For a near-coincident array this is not such a problem, because if you think about the modes which might fit within it, they happen at such high frequencies (above 10kHz) that we can largely neglect them. In this very special first order only case, you can approximate three pressure gradients (and by filtering them, velocities XYZ) and an average pressure (W) using for monopoles as well. In this case the mic itself is the singularity and the physics doing the heavy lifting is the fact that soundfields do have four independent degrees of freedom even pointwise; the first four ambisonic components are present even in a point, and even if you approximate the directional ones by differences of monopoles, you can get the job done. In the theoretical sense the price you pay is reduced sensitivity at low frequencies, which leads to noise amplification when you do the differencing. Practically the mic assembly itself is a physical barrier which gives you some leverage -- and in this case they're actually talking about mounting the whole thing on the surface of a PCB too. The trouble with inwards and outwards propagation goes away because there is no inside in a coincident array.

So, the mic itself is nothing new, just yet another realization of a soundfield mic, quite possibly cheaper but also less sensitive at LF due to size. The real contribution appears to be in the source separation algorithm.

For that they do an intensity analysis in the Fourier domain much like DirAC does. Then they apply a sizable bank of beam forming filters in all directions under a planewave assumption, which is one way to do infinite order decoding (in older forms called steering, or a nonlinear, dynamic matrix). Finally instead of picking one of the beamformers per source they do a principal component reduction and pick the leading eigenterms. The combination of the last two steps is essentially equivalent to just doing nonorthogonal factor analysis of the instantaneous directions of arrival we got from the real (propagating, nonreactive) part of thefirst step, except that the second step helps us avoid a number of basis selection problems (or permutation problems as the authors call them) so that coherent sources stay together.

That sort of stuff always works as long as the problem is at most complete, which is why with four mics they never try to go beyond three or four sources. Any extra sources -- from reflections and the like -- will end up being distributed into the derived signals based on the eventual virtual mic patters. In this kind of a system those patterns are then pretty haphazard in that while they yield maximum response towards each of the first four estimated sources (arbitrary directionality) and each pattern gets a null in the direction of the other three, in between the directions there is zero control of sidelobe direction (its maxima are somewhere in the direction of the reciprocal overcomplete "basis", i.e. highly unpredictable if the sources deviate from tetrahedral placement) or amplification. In general that sort of thing probably shouldn't be analysed in the spherical framework in the first place, but simply as a MIMO beamforming problem with rigid spacing of nulls. Such things yield optimal separation of direct sound, but in a busy space they can royally mess up reverb and especially any attempts at recombination of the derived signals (there's frequency selectivity and maybe phase stuff going on here as well, so in that sense similar to SRS's to-5/7.1 upconversion stuff, which I wouldn't easily use in a studio environment but at most as an active matrix).

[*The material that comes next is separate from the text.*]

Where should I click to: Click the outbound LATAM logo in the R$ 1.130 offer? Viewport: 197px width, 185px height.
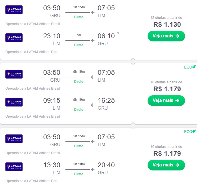(x=14, y=10)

This is clearly evident when the sphere is large enough to be a human head. So I'm not always clear as to whether it's the mics' virtual orientation in space, or the physical boundary of a spherical surface, that *shapes* the sound and creates the requisite time and pressure differentials.

Omnis obviously don't have any directionality. Cardioids (and most fig-8's) derive their directionality (i.e the mixing stuff) from their physical design, which has a boundary, with its boundary conditions, somewhere. E.g. the capsules used in a SoundField carry their own "wall" with them. MicroFlowns and the like are the exception because they touch velocity directly.